Task brief
Reproduce the lines of the data below word for word, starting with the line that contains "Given: Open the VLAN绑定 sidebar item" and going on through the line that contains "Looking at the". Leave the pictures out of your answer.

[Entries on where items appear]
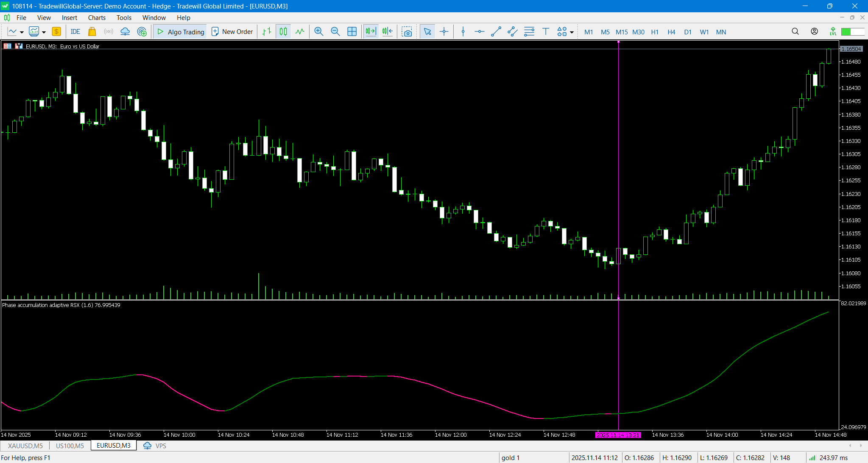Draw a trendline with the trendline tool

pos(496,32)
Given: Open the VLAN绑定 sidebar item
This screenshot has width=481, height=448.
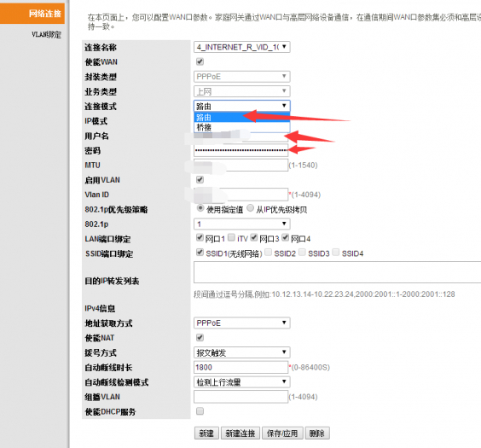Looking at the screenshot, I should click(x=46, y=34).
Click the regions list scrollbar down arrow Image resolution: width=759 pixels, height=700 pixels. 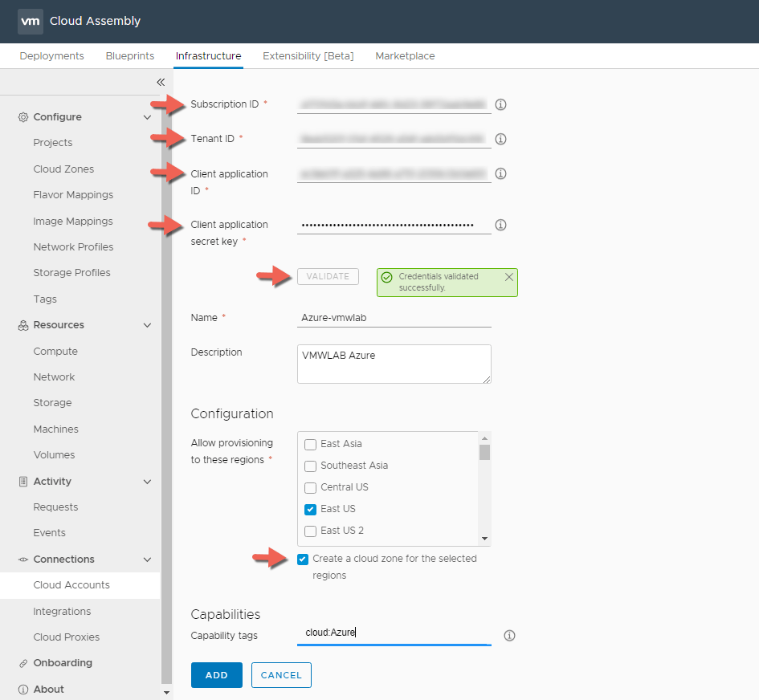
==
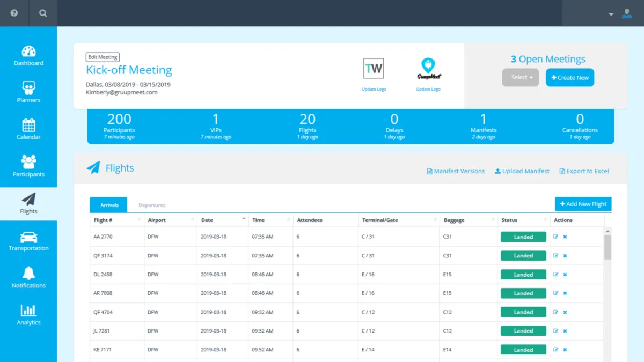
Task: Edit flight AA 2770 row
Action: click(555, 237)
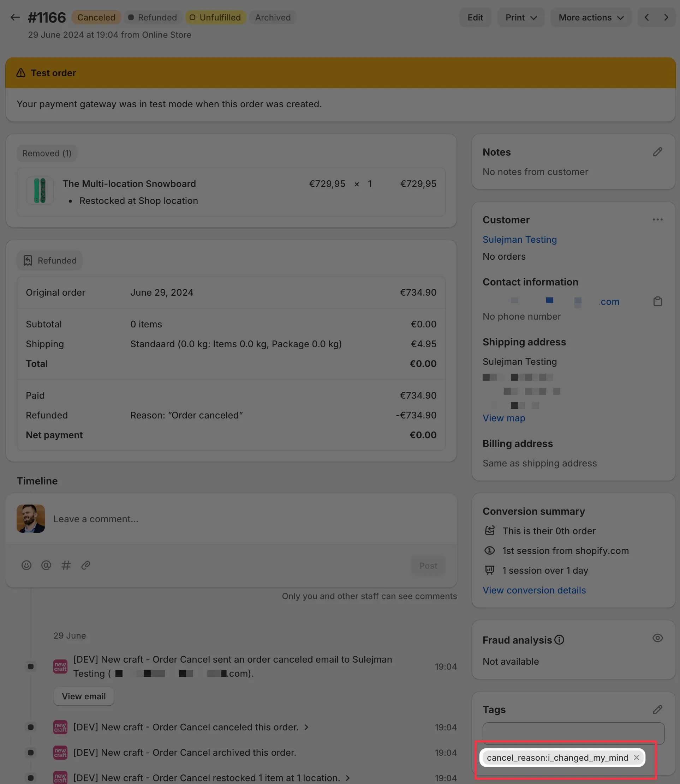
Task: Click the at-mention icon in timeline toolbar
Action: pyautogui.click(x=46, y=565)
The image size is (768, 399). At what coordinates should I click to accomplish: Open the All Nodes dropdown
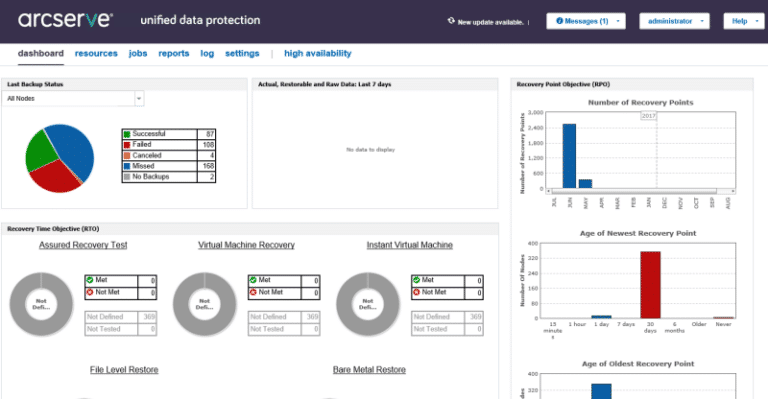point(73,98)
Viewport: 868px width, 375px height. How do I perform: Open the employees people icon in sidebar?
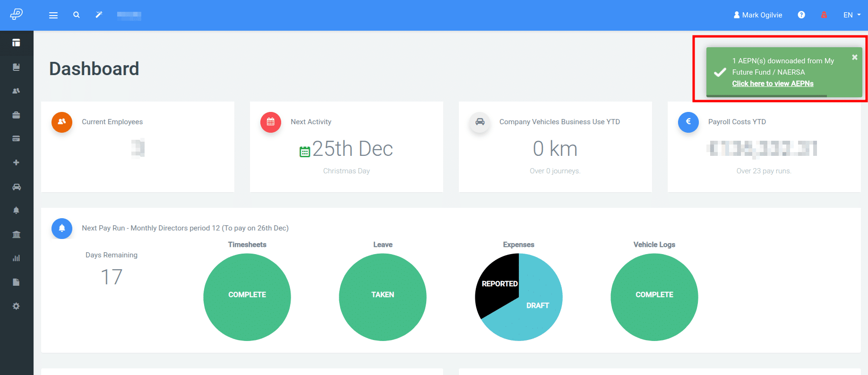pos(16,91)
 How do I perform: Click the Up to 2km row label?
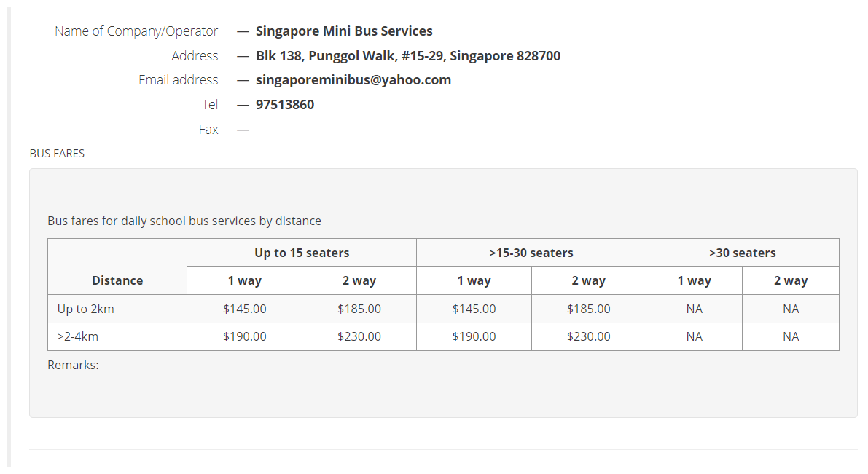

Solution to the exercise
Given: Open the VLAN绑定 sidebar item
This screenshot has width=481, height=448.
Looking at the screenshot, I should click(x=46, y=34).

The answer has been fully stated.